The council promised that if a real estate transaction was misrepresented, fraudulent or unethical, the buyer would receive $100 upon proof.

On page 3, the first of many full-page advertisements for a housing estate highlighted the Bay Point section of Venice-Nokomis, “A place of divine enchantment.”

Full-page advertisements for housing estates were common in early editions of the Sarasota Herald.

A full two-page ad with an endorsement from Charles Ringling prompted Morningside. “When you buy at MORNINGSIDE, you are buying in a location…at prices significantly lower than you would pay for equally well located and improved land anywhere. TAKE IT TO YOUR ADVANTAGE.”

Between Bradenton and Sarasota, lots at MIDWAY were for sale. Tagged The Orange Tree Subdivision: “Amid the orange blossoms where dreams come true, there is HOME, a real HOME waiting for you.”

The West Coast gem, Emerald Isle, was donated by real estate organization Davis, Reuters and Flory.

E. Beeler Realty Company offered free transportation to anyone, anywhere in the United States, who purchased land on Enchanted Isles, “Florida’s Finest Residential Sites,” in Englewood.

And so on throughout the first edition of the journal, indeed through the remainder of the boom, proposed new real estate developments announced, health, wealth and happiness available to fast-acting investors.

Illustrating Sarasota’s unprecedented growth, the newspaper reports, “CITY Building For September Breaks Record. We were ranked third on the West Coast of Florida in number of permits, $1,006,680, 5 times the August figures. The newspaper boasted up to that date the amount “was almost two and a half times greater than the figure for the whole of 1924”.

Police Chief Davis, fourth from right, was featured in the first edition of the Sarasota Herald.

Several city officials were introduced: Chief of Police Tilden Davis was a pioneer member of the community. He arrived in 1902. Having been in the force for 4 years, he had developed a “reputation for his tireless efforts toward the prevention of crime which is known throughout the State”. In an interview he said that “Police and detective work has always been my greatest hobby as a young man…I have made a close study of the method of crime and the detection of crime .”

Multi-year Mayor Everett J. Bacon was featured, noting that he lets his department heads make major decisions, such as hiring and firing. It served throughout the decade of growth.

In addition to the inviting soft-sand beaches, “Sarasota’s Beaches Offer the Best Lure,” fishing was also a major tourist draw with catches regularly reported.

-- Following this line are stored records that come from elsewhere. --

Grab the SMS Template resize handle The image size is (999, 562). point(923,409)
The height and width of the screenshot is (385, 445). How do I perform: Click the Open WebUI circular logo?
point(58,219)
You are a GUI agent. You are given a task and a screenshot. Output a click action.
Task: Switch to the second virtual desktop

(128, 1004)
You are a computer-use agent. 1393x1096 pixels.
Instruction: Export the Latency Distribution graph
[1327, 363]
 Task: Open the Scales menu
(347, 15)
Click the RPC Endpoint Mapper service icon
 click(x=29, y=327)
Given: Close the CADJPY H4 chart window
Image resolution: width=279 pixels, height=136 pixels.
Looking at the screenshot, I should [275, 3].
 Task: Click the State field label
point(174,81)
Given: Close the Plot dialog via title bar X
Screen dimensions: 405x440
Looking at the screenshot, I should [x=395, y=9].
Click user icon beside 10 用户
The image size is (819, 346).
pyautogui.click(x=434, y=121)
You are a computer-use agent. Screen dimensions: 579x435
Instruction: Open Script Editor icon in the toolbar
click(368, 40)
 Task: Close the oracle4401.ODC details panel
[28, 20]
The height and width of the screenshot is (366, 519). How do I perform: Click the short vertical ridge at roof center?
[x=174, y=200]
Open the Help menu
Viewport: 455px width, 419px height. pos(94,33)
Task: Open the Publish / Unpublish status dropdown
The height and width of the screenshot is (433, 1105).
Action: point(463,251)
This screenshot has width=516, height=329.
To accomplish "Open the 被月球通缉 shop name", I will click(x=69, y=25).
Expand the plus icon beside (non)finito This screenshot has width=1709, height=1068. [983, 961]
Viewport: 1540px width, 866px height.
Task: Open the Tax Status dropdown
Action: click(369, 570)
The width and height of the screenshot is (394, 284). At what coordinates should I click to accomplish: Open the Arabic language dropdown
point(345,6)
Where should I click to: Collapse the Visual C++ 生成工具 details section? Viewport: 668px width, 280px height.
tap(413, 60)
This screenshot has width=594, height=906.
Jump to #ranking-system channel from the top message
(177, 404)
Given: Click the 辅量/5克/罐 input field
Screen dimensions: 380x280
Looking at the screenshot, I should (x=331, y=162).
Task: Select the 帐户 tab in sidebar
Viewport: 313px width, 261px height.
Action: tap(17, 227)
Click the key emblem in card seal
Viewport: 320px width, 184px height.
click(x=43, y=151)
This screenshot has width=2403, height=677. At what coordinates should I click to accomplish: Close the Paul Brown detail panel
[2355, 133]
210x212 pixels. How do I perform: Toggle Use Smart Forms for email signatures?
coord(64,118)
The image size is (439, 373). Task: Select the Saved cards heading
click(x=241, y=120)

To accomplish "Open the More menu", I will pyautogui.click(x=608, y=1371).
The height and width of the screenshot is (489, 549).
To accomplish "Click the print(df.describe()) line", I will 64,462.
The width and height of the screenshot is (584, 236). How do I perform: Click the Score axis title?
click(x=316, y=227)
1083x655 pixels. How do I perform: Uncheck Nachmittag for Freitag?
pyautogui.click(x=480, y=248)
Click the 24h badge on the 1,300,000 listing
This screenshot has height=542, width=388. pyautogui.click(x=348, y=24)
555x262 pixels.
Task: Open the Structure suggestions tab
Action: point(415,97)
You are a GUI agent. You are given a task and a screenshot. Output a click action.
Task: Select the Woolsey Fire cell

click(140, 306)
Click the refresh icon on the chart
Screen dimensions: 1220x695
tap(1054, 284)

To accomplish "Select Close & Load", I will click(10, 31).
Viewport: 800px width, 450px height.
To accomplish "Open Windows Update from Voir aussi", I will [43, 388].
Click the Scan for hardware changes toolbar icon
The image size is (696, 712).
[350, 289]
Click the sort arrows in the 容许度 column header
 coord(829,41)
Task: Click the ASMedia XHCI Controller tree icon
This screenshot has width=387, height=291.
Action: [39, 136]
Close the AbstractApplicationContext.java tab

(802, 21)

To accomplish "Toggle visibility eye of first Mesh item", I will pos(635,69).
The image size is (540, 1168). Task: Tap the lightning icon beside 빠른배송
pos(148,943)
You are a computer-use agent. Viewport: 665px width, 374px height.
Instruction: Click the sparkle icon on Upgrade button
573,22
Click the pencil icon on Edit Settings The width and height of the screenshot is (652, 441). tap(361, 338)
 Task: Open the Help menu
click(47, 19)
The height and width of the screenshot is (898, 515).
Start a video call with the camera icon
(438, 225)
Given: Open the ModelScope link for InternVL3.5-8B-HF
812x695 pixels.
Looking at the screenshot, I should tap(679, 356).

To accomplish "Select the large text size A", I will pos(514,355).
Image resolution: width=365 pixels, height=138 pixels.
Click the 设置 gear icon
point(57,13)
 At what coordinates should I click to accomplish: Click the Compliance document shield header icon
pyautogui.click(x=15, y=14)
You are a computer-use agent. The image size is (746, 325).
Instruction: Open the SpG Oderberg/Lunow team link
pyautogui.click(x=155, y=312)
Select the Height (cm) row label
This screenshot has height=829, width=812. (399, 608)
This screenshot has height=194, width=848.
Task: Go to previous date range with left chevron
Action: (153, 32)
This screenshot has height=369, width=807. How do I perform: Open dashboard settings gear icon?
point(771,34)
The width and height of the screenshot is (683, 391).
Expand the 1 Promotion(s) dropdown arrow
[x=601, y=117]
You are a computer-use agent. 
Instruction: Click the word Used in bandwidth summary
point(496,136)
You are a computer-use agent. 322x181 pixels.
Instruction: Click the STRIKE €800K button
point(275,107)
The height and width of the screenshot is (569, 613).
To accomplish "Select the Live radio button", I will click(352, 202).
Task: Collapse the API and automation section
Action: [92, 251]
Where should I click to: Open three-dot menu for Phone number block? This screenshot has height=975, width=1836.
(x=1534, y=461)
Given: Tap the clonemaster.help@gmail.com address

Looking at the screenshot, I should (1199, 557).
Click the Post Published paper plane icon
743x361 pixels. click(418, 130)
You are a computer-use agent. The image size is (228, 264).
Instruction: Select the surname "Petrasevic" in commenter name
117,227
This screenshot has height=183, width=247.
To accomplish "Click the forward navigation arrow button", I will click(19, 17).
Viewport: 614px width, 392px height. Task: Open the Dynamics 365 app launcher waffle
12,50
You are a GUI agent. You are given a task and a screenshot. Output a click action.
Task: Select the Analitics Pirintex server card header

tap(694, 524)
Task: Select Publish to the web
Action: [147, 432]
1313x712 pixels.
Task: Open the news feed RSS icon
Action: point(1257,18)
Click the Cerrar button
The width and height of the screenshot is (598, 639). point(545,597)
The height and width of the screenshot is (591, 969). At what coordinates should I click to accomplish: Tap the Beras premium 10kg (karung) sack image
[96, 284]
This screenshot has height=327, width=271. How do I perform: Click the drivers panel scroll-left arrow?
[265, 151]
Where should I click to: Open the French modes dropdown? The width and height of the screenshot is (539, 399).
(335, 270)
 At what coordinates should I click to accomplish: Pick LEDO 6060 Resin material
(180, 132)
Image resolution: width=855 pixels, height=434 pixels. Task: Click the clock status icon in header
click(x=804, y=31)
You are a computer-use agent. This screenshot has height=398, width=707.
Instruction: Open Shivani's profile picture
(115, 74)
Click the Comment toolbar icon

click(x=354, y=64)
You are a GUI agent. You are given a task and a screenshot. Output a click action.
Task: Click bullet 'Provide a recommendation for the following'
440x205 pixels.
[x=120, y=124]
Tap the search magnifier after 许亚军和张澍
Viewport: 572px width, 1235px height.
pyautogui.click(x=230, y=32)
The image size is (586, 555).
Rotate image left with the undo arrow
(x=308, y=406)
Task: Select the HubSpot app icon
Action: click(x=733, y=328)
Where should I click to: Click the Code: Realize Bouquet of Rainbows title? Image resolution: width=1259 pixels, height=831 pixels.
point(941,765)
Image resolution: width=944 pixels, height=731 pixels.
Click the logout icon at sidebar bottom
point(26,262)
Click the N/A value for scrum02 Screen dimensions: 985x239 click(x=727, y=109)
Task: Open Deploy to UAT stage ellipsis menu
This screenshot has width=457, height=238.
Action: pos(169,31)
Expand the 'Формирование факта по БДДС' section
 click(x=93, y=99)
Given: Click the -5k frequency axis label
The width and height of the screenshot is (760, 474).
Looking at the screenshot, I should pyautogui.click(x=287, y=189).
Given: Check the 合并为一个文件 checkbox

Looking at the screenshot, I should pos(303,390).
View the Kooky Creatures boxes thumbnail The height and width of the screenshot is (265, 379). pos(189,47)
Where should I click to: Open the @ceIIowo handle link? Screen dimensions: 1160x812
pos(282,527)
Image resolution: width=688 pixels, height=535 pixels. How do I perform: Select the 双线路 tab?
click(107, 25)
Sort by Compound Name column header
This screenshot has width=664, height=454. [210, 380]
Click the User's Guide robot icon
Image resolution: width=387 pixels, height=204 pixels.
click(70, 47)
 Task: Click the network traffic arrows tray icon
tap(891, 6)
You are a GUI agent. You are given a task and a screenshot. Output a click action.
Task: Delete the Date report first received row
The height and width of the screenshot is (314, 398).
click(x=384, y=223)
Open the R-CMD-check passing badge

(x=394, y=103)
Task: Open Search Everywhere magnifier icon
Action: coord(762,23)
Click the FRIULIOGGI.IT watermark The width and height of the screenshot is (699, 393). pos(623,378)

Walter B. Olson was credited with catching 29 tarpons in 12 hours. He was photographed standing in front of one of the larger tarpons. The catch was believed to have set a world record.

The first edition offered a brief history of the young community – “City Traces Foundation Back To Old World Colonists” – and focused on the efforts of John Hamilton Gillespie, Sarasota’s father, who introduced golf to Florida. The hotel he built was photographed with the title “Local Landmark Doomed”. It was to be razed to make way for the American National Bank, which would go bankrupt with the housing crash.

During this raucous jazz era, many bands passed through Sarasota to blast the music of the era to the dancing crowds of Charleston.

One of them, Dale Troy, a famous bandleader who owned several bands in various parts of the state, reportedly planned to bring his best 9-piece ensemble to Sarasota for the third time.

The Auburn Collegians promised everything would be “Hotsy Totsy” at their Armistice Day Ball.

The newspaper reported that not everyone was happy with the wild events on the dance floor. Minister Dr. EJ Bulgin called “Jazzmania” nothing but “Bolshevik fun”.

Throughout the good times when the paper was born, in the woes of the Great Depression and World War II, the Lindsay family’s Sarasota Herald (The Sarasota Herald-Tribune 1938) was Sarasota’s most ardent promoter . This is largely the reason for Sarasota County’s popularity.

Jeff LaHurd grew up in Sarasota and is an award-winning historian.